------ RECORDS TO PROCESS

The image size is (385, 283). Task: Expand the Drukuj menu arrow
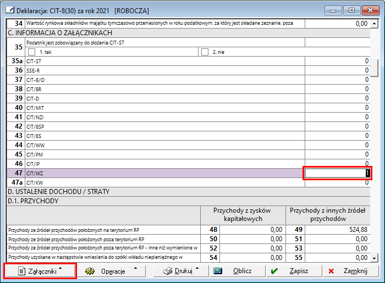(196, 269)
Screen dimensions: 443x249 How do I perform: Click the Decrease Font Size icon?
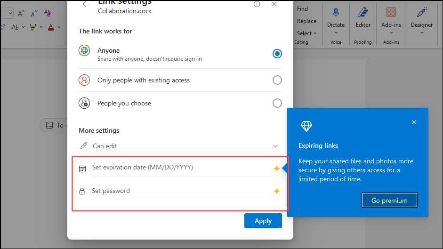click(34, 14)
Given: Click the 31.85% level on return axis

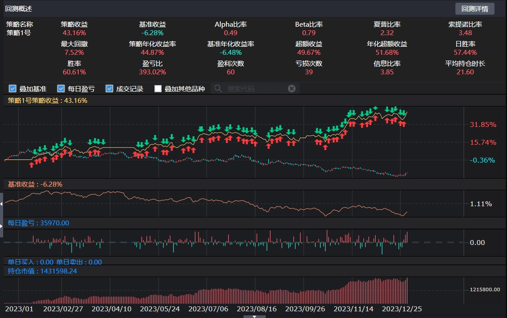Looking at the screenshot, I should pyautogui.click(x=483, y=125).
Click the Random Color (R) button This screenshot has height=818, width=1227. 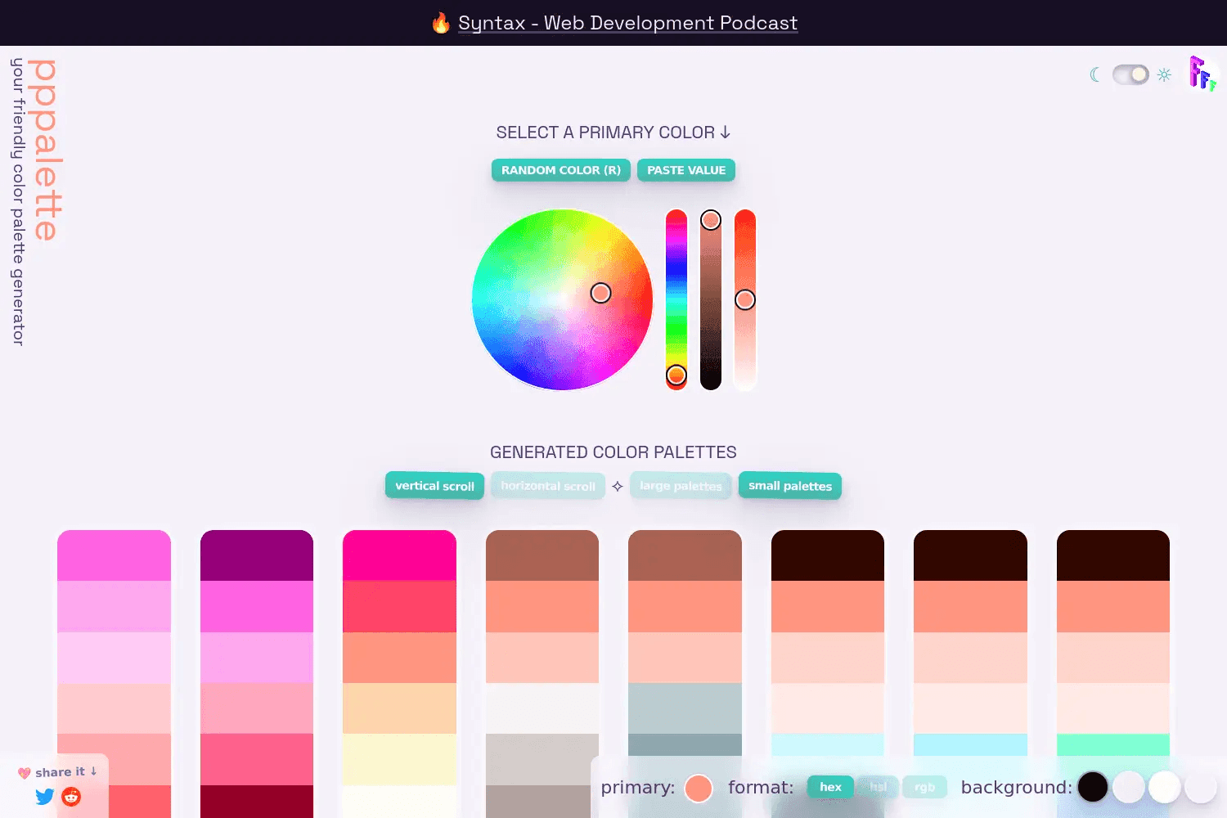point(561,170)
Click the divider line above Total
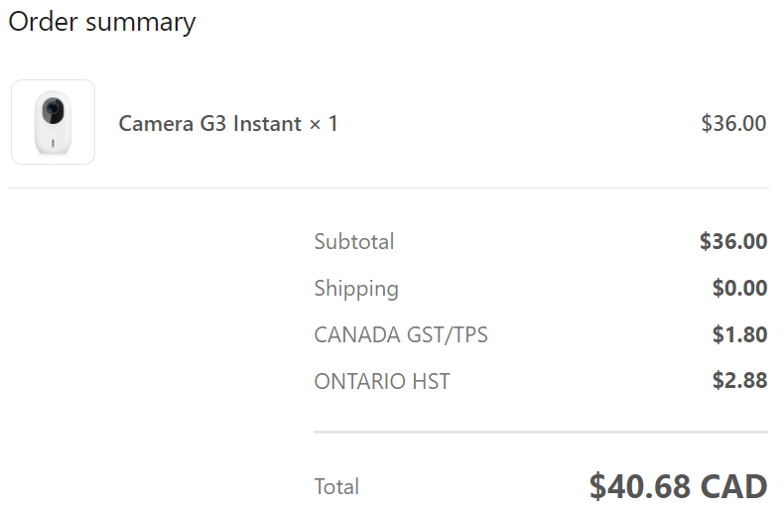The height and width of the screenshot is (514, 784). click(541, 432)
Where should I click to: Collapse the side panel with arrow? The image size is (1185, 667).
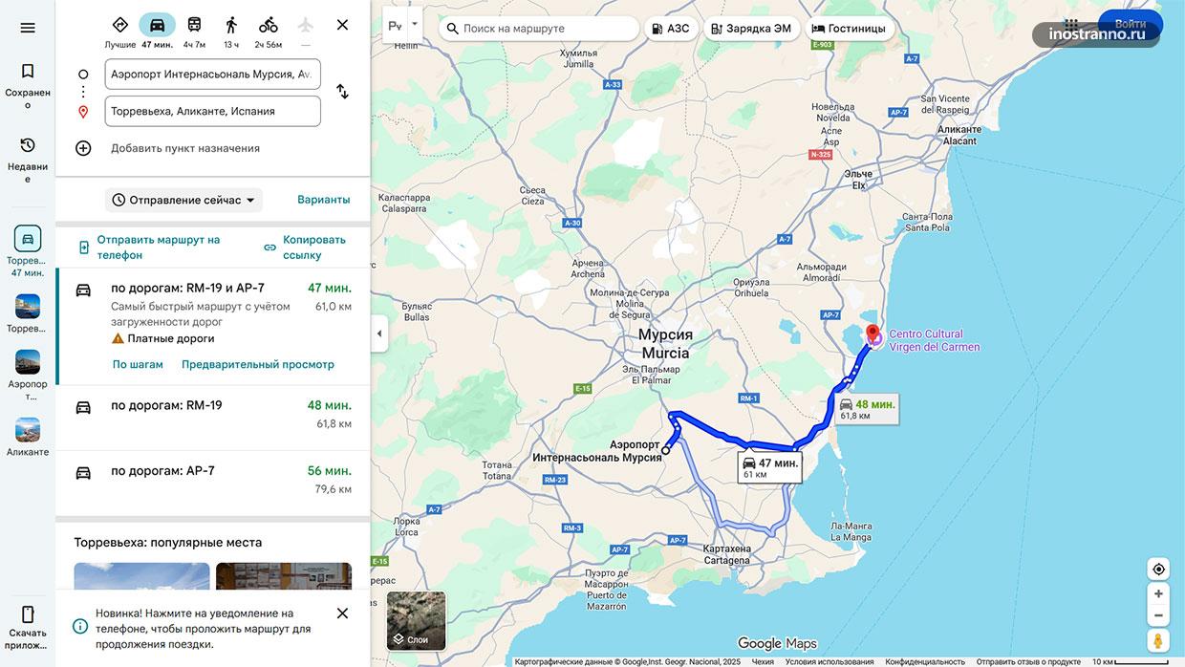[379, 334]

------------

* WHAT YOU NEED TO DO: Leave the pictures out, and copy exactly each line from the one containing "Click the divider line above Total" through the final line of the data.

* TASK OUTPUT:
Click the divider line above Total
The height and width of the screenshot is (514, 784). click(541, 432)
Where should I click to: Collapse the side panel with arrow? The image size is (1185, 667).
[379, 334]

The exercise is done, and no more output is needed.